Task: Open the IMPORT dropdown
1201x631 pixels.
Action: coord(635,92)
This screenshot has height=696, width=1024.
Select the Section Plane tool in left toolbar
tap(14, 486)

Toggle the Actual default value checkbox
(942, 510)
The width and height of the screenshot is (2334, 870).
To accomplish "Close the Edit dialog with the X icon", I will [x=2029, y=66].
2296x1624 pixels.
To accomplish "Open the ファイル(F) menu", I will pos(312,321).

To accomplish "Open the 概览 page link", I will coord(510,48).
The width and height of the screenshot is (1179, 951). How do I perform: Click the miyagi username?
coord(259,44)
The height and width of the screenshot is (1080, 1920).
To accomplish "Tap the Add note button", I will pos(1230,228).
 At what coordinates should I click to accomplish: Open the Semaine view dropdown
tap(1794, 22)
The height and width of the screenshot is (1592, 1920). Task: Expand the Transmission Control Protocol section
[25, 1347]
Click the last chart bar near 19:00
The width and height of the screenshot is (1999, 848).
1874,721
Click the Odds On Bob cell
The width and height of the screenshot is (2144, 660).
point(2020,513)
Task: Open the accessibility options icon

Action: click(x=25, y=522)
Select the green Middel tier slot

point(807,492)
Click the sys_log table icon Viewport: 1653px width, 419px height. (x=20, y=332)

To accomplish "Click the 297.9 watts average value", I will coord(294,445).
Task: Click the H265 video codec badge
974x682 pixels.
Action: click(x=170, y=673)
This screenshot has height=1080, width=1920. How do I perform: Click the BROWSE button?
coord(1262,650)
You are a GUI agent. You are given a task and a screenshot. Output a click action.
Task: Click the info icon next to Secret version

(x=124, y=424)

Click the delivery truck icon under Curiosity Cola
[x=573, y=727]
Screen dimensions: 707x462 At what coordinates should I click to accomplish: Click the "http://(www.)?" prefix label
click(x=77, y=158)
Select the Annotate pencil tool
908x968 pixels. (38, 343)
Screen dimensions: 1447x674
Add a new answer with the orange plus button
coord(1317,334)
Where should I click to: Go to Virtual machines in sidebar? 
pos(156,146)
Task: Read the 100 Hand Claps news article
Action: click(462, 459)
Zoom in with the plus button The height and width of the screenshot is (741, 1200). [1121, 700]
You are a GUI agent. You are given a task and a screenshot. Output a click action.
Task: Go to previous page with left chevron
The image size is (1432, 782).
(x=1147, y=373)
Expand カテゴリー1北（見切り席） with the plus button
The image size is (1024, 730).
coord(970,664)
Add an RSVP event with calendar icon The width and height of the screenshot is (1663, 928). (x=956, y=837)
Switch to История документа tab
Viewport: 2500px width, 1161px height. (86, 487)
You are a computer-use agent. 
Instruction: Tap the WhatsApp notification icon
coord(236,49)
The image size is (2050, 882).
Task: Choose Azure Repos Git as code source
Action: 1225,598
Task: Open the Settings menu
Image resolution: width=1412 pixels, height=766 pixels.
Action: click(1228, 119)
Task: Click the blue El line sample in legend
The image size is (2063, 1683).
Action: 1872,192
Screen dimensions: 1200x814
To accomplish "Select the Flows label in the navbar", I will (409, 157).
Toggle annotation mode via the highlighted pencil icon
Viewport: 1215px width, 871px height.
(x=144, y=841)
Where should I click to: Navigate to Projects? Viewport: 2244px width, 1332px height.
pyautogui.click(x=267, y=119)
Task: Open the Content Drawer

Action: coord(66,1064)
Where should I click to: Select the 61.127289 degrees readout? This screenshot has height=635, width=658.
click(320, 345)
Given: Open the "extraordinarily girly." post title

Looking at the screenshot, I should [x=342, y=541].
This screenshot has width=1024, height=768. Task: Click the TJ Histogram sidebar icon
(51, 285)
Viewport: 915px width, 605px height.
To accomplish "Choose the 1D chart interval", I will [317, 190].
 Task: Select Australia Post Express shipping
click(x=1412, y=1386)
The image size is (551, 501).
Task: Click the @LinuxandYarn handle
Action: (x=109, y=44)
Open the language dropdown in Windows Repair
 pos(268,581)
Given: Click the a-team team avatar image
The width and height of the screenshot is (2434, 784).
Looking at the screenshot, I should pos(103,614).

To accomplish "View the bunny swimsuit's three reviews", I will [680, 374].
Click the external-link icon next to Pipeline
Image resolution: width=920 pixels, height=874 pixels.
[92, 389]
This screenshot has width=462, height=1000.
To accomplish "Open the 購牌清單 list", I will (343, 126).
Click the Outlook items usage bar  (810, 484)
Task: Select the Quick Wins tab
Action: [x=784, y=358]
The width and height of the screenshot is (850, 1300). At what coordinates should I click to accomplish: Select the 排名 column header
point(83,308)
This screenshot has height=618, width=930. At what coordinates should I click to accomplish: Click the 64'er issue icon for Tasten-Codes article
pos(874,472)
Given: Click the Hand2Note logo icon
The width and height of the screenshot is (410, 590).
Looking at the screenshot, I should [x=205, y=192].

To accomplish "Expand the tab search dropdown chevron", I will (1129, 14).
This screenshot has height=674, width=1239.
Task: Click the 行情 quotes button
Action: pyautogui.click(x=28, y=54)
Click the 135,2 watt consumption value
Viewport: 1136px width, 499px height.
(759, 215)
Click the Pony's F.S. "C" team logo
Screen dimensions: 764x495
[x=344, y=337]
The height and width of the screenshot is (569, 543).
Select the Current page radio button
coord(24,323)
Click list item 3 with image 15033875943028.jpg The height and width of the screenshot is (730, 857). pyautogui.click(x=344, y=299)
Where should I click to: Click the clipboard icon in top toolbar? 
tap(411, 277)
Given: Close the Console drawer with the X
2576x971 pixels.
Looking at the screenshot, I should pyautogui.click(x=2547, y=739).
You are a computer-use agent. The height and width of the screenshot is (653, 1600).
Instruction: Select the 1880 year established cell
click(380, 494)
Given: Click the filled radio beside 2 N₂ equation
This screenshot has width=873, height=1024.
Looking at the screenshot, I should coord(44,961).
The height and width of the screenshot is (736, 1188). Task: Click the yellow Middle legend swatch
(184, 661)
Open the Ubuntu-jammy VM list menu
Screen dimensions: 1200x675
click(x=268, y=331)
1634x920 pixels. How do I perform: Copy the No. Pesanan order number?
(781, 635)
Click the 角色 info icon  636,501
══════════
Exercise
Rewrite the lines from the one containing "Where should I click to: Click" through the one containing "should pyautogui.click(x=2547, y=739)." as a numbered list, leaving out any blank lines.

Reply to the task
1. Where should I click to: Click the clipboard icon in top toolbar? 
2. tap(411, 277)
3. Given: Close the Console drawer with the X
4. 2576x971 pixels.
5. Looking at the screenshot, I should pyautogui.click(x=2547, y=739).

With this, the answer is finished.